Friday, September 28, 2007

Lily and Sophia






p.s. I got some great information from the satewide director of the MOD of research being done that does explore some new theories of premature birth. Email me or comment if you;d like me to forward them to you.

5 comments:

abby said...

Definitely forward them on. Our biggest fear is that we'll go through this again...

Unknown said...

What little angels!

I just read the previous post and wanted to remind you that March of Dimes also works on research like surfactant and other ways to help preemie babies survive. I don't really know why Taylor's water broke at 20 weeks either, but I am sure glad that research into surfactant had been done, with out it, no Taylor or Alivya, or any of the babies that I have gotten to know.
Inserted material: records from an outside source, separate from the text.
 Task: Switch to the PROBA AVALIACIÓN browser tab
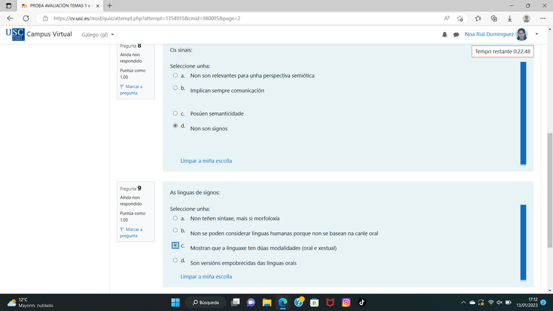(59, 5)
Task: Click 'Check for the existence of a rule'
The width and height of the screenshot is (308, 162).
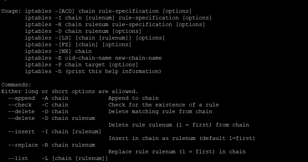Action: pos(163,105)
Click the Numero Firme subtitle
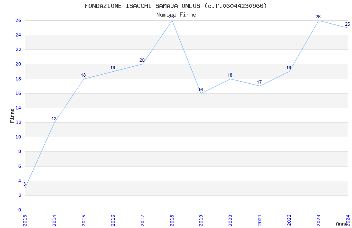This screenshot has height=228, width=352. click(x=176, y=15)
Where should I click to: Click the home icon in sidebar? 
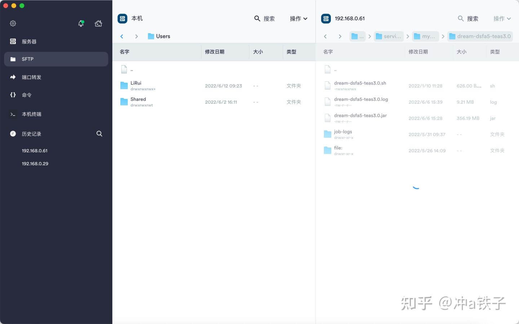click(98, 23)

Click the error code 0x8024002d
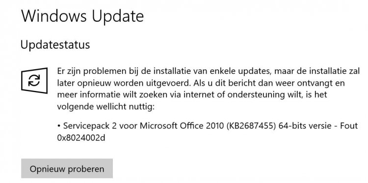(x=81, y=138)
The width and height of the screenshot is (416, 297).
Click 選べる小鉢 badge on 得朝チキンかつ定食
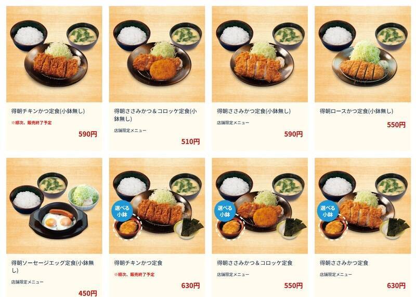coord(122,211)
Also, Taylor would not have survived his first night or the following eight without research supporting the use of nitrous oxide. The doctor told me the night of their untimely birth that Taylor was sating only 50-60% on 100% oxygen on the Oscilating vent (another great product of MOD research). He told me that Taylor was being given a combination of oxygen and nitrous oxide, a "very experimental" new therapy. He told me that without it, he had NO other options. Later I found out that it had never been done on a child less than 30 weeks. This is why I support MOD. The research that they were doing, saved my son, and the research that they had done also saved my daughter.

I would like to have assurances that this would never happen to another child, but that requires a level of understanding of nature that we do not yet possess. I am content knowing that research continues that helps improve the lives of our miracles that do suffer this unfortunate circumstance.

Miracles said...

Could you please forward it on to me. Like Abby, I have a fear of delivering early again. Thanks!

Shannon

Anonymous said...

Please, to me as well. My fears are the same...

Jennifer said...

The MOD likes to take alot of credit for things they didn't do... surfactant being one of them. The medical community made expansive headway on surfactant prior to the MOD stepping in with grants toward research... my brother received surfactant in 1980.
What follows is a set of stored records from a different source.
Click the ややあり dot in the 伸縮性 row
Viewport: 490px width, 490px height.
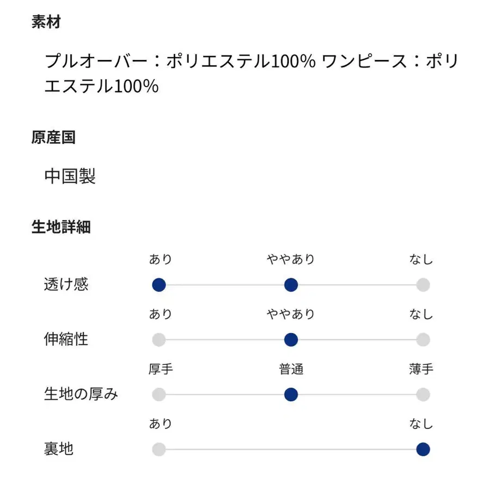pos(291,340)
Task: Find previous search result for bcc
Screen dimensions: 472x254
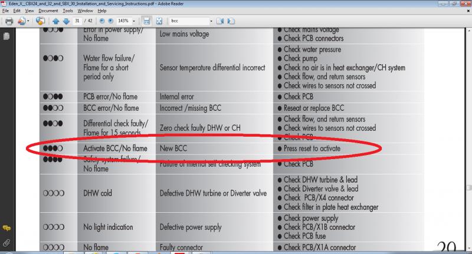Action: pyautogui.click(x=221, y=21)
The MOD hasn't done anything considered earth shattering in years. They have given a 'face' to prematurity all the while making the mothers feel like they did something wrong.

I'm nearly 30 and my mother has been dealing with this stigma since I was born - all a result of MOD campaigns - why are they still doing that now?

Ever asked the MOD for help with your preemie? Ever seen anything in the media from the MOD that tries to spread compassion for families dealing with prematurity? Ever wonder why the vast majority of state ambassadors aren't the ones on ventilators or in wheelchairs?

When we were in the NICU the only thing we ever got from the MOD was a letter in the mail for a scrapbooking night in one of the family rooms. Cause everyone with a preemie in the NICU has time to sit down and scrapbook photos... I laughed. That was it. I remember even calling the NICU rep asking for research on breastfeeding a preemie. She left a message on my machine saying: "The MOD does not have any information on breastfeeding your preemie. Best of luck with formula". Hmm...

30 years have gone by since I was born prematurely... my husband and I are trying again, yet when I saw my OB for a pre-conception visit I was told to expect the SAME protocol my mother had (we both delivered for the same reason, unexplained PTL), which is close monitoring and months of bedrest - both of which aren't proven to improve outcome. How is it that in 30 years there isn't anything new? Where is the money that these families raise, in the name of the MOD, going? All I ever see are media campaigns blaming mothers.

Its interesting to see they're taking a new spin though - targeting government directly to sponsor legislation with a goal to prevent prematurity... I'll be interested to see were that leads. Fortunately its the medical community, with small help from the MOD (grants for research) that has made headway in the 'fight against prematurity' and I know they're still working toward it.

I'm interested to know why you aren't just posting what the MOD director told you? I'm quite sure from my many letters/correspondence with various MOD folks that the information is exactly the same as what I got from my OB/Peri... nada.

I don't mean to sound snippy but it is very frustrating that the only 'face of prematurity' bites the hand that feeds it... mothers raise money for them only to be told 'you caused this'. Add to that the fact that they offer zero support/compassion.

I wish the best to your cousin and his wife - I hope that their NICU rollercoaster is as smooth as possible. Their girls are just precious!